Recently, such an application was demonstrated in fresh water testing with a system comprising a paper-based phosphate sensor and a smartphone for interpreting and transmitting the results [41]. However, testing soil instead of water would require additional research and development effort for establishing an extraction protocol, with added complexity in paper sensor design, sample preparation, and test readout. Moreover, soil testing in the field would require customized sampling approaches for sample collection as the soil conditions may vary significantly across the test site.

The main knowledge gaps are with regards to the demonstration of colorimetric paper sensors for soil outside controlled lab environments and their automated readout with mobile technologies. Such a demonstration could pose challenges under tropical field conditions, considering the prevalent ambient conditions. An important, open research question is if machine-learning techniques can be applied to reliably transform the colorimetric data produced by the paper sensors into threshold-based classifications, such as low/medium/high, from which reliable soil management recommendations could be derived. A successful demonstration could potentially lower the entry barrier for soil testing technologies in emerging economies.
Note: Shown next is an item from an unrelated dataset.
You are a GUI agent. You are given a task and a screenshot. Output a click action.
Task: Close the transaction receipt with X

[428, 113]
In the following, we demonstrate a system for mobile soil pH testing in the field by leveraging smartphone assisted paper-sensor readout under ambient light conditions [42] and automated colorimetric indicator analysis with machine-learning models [43]. We have selected pH as the target soil parameter to be analyzed in the field under study. This is because soil pH was identified as an agronomic priority in the present case and, therefore, served as representative soil parameter for demonstrating the viability of the mobile test system at field scale. While the mobile system is capable of detecting pH-values in the range of 3–9, see reference [43], the soil of the test site was found to be generally acidic, with an average pH of about 6. We note that the system can be readily extended to measure other nutrients in soil and water by using a suitable choice of colorimetric indicators.
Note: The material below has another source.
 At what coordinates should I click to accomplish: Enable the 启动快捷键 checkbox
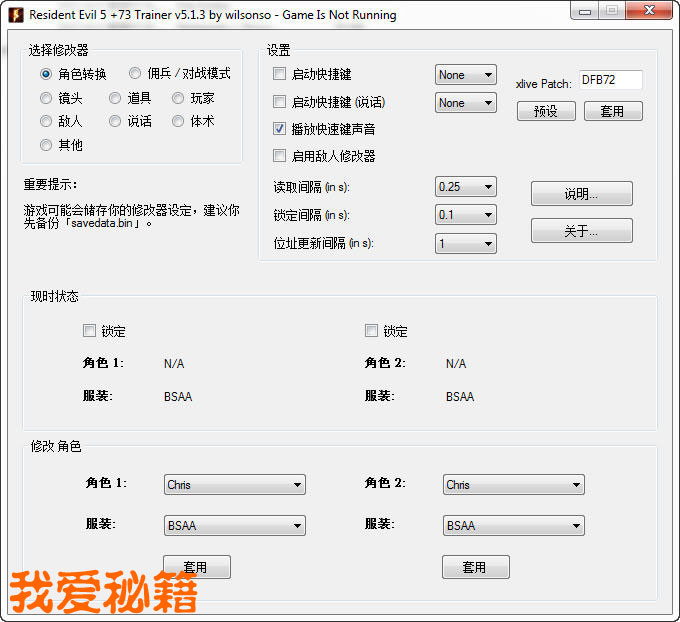pos(280,75)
In addition, we demonstrate how the use of GPS services enables spatial resolution down to the level of meters in the field while cloud computing integration enables field data integration, analysis, and visualization of the test results at scale.

Materials and methods

Components of the mobile soil pH analysis system

In Fig 1, we show the measurement system developed for this field study. The paper-based sensor with integrated colorimetric indicators reacts upon deposition of a liquid sample of soil extract at the front side and provides a specific color output at the back side that represents the soil pH. A research-grade, non-commercial software application (App) deployed in a representative, commercially available standard smartphone acquires an image of the output layer of the paper device through the phone’s camera. The mobile application, which was developed for the purpose of this study, performs a sequence of analysis steps (image segmentation, color extraction, and execution of colorimetric calibration models) to process the soil pH results. Within seconds, the soil analysis results are available to the user and tagged with time and location information, stored locally on the smartphone, or transferred to a cloud computing platform for data integration, analysis, and visualization. The measured data can be visualized through a web-based user interface.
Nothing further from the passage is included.